1Bill T. Jones/Arnie Zane Dance Company, performing “Fondly Do We Hope . . . Fervently Do We Pray” at the Kennedy Center Eisenhower Theater, Feb. 24-25. Jones, a recent Kennedy Center honoree, has his hands full here, but the result is impressive. He incorporates video, a rock band, a movable decor of pillars and drapes, actors reading excerpts of Abraham Lincoln’s speeches, and his excellent dancers into a multilayered tapestry of observations and emotions surrounding the Great Emancipator and his complicated legacy.

2Paul Taylor Dance Company, performing three recent works: “Three Dubious Memories,” “Brief Encounters” and his tribute to vaudeville, “Also Playing,” at the Kennedy Center Eisenhower Theater, March 22-24. Taylor has a uniquely theatrical, witty style, which he combines with dancers of uncommon virtuosity.

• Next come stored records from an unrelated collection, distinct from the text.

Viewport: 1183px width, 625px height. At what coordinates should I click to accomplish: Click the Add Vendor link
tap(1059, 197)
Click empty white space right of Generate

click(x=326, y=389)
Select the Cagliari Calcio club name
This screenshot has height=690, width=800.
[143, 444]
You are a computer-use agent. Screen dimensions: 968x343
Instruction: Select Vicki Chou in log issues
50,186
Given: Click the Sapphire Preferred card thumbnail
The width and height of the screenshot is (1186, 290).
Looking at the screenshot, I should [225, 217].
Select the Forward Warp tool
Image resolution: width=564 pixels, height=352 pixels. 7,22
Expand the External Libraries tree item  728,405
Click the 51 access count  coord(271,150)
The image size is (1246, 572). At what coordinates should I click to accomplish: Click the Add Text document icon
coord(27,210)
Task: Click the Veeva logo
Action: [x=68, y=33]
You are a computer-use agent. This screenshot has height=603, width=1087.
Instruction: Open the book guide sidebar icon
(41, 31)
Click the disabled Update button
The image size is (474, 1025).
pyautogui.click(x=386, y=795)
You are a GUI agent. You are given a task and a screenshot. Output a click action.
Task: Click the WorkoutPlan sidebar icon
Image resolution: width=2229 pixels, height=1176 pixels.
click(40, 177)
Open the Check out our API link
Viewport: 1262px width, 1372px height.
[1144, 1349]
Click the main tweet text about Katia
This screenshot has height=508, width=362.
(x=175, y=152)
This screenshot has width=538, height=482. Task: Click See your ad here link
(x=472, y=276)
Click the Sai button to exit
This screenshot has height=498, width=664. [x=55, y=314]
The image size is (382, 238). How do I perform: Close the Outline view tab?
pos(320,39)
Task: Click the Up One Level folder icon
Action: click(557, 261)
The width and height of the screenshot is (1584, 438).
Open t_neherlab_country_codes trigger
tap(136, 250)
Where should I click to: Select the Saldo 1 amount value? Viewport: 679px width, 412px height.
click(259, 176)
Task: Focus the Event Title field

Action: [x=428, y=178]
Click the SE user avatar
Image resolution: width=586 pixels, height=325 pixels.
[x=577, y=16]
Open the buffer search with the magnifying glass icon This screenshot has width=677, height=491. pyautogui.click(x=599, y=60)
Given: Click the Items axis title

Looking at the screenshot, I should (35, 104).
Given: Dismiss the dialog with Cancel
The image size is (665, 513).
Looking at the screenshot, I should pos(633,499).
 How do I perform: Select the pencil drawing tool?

3Lucinda Childs Dance at Clarice Smith Performing Arts Center, April 21-22. Childs rose out of the experimental wing of New York dance in the 1960s and is known for her collaborations with composers John Adams and Steve Reich. But we’ll see a revival of her first work set to music: her evening-length 1979 piece “Dance,” with music by Philip Glass. In it, her dancers interact with projected images from the original Sol LeWitt film.

4Martha Graham Company, performing “Essential Graham,” April 22 at McLean Community Center’s Alden Theatre. This 386-seat venue will make for an intimate setting to view such evergreen Graham works as “Appalachian Spring” as the company celebrates its 85th anniversary.

5Trisha Brown Dance Company, performing April 30 at George Mason University Center for the Arts. Brown, like Childs a product of the rethinking, boundary-busting 1960s ferment in dance, is revered for her cerebral approach to abstract movement. Her troupe performs a new work, “Pygmalion,” along with repertory pieces.